PROVIDED DATA
######

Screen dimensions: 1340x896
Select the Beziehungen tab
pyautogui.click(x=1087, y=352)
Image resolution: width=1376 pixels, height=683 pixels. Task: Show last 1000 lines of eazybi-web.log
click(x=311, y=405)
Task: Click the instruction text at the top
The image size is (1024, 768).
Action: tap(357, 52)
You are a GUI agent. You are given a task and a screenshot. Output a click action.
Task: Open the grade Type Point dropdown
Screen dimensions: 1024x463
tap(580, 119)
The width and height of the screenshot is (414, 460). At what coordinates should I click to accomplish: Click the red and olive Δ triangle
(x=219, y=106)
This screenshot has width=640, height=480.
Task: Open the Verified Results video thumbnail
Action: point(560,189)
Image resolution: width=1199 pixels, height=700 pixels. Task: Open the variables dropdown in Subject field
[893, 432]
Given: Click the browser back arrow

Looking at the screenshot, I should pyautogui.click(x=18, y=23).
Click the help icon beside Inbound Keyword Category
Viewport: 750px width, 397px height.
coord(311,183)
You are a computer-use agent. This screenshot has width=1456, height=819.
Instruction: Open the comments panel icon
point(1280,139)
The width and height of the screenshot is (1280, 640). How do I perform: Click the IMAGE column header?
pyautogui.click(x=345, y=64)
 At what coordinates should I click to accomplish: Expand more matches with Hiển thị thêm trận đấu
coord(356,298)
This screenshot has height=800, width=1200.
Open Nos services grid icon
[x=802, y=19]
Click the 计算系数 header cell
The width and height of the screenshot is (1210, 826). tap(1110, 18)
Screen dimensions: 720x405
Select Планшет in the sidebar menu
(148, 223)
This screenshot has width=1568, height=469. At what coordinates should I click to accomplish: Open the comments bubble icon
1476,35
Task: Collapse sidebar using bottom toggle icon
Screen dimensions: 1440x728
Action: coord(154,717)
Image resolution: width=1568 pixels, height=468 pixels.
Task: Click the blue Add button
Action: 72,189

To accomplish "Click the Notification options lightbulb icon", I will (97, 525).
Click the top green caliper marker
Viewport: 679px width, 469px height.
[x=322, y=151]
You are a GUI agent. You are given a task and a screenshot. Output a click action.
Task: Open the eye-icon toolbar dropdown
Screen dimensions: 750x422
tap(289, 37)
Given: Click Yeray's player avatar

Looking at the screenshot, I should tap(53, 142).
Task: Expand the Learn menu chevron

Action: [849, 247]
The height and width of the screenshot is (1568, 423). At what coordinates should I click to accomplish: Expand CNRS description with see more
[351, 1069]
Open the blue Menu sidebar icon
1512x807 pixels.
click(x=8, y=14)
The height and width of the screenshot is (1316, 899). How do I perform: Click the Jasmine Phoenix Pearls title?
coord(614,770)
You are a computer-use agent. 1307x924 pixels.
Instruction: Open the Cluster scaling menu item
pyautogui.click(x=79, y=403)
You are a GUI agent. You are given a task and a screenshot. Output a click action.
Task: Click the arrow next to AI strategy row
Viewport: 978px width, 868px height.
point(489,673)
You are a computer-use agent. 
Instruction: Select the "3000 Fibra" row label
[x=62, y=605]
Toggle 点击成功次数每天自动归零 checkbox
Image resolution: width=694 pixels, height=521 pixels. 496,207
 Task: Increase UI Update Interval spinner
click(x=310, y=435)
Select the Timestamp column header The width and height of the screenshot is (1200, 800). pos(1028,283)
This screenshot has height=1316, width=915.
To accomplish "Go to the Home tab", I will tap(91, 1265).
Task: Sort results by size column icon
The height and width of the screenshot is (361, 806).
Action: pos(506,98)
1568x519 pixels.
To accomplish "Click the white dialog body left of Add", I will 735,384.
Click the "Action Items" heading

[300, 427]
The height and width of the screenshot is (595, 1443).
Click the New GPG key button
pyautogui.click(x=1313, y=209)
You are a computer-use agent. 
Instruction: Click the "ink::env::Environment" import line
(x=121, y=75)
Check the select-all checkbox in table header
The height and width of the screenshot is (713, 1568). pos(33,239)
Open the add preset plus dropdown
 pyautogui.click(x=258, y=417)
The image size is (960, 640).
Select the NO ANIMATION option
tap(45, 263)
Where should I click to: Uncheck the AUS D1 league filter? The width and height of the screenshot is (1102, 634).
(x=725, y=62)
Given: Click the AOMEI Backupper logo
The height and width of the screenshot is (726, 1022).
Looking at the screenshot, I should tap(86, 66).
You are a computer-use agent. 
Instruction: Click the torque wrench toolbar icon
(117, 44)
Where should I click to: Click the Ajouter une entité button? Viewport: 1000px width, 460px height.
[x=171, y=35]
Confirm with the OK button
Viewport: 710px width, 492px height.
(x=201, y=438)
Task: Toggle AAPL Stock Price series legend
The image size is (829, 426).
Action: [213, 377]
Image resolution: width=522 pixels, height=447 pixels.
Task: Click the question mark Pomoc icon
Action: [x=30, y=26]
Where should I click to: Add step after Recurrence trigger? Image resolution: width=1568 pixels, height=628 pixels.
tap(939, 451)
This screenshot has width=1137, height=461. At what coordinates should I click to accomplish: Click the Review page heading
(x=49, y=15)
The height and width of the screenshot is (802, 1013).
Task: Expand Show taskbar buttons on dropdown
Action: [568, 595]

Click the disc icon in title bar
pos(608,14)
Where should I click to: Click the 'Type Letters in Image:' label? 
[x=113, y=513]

######

THE TASK
Begin at the first line of the records above and restate each line word for word, stopping after the line with "Task: Collapse sidebar".

COMPLETED EXERCISE
Screen dimensions: 1340x896
Select the Beziehungen tab
pyautogui.click(x=1087, y=352)
Image resolution: width=1376 pixels, height=683 pixels. Task: Show last 1000 lines of eazybi-web.log
click(x=311, y=405)
Task: Click the instruction text at the top
The image size is (1024, 768).
Action: tap(357, 52)
You are a GUI agent. You are given a task and a screenshot. Output a click action.
Task: Open the grade Type Point dropdown
Screen dimensions: 1024x463
tap(580, 119)
The width and height of the screenshot is (414, 460). At what coordinates should I click to accomplish: Click the red and olive Δ triangle
(x=219, y=106)
This screenshot has width=640, height=480.
Task: Open the Verified Results video thumbnail
Action: point(560,189)
Image resolution: width=1199 pixels, height=700 pixels. Task: Open the variables dropdown in Subject field
[893, 432]
Given: Click the browser back arrow

Looking at the screenshot, I should pyautogui.click(x=18, y=23).
Click the help icon beside Inbound Keyword Category
Viewport: 750px width, 397px height.
coord(311,183)
You are a computer-use agent. This screenshot has width=1456, height=819.
Instruction: Open the comments panel icon
point(1280,139)
The width and height of the screenshot is (1280, 640). How do I perform: Click the IMAGE column header?
pyautogui.click(x=345, y=64)
 At what coordinates should I click to accomplish: Expand more matches with Hiển thị thêm trận đấu
coord(356,298)
This screenshot has height=800, width=1200.
Open Nos services grid icon
[x=802, y=19]
Click the 计算系数 header cell
The width and height of the screenshot is (1210, 826). tap(1110, 18)
Screen dimensions: 720x405
Select Планшет in the sidebar menu
(148, 223)
This screenshot has width=1568, height=469. At what coordinates should I click to accomplish: Open the comments bubble icon
1476,35
Task: Collapse sidebar using bottom toggle icon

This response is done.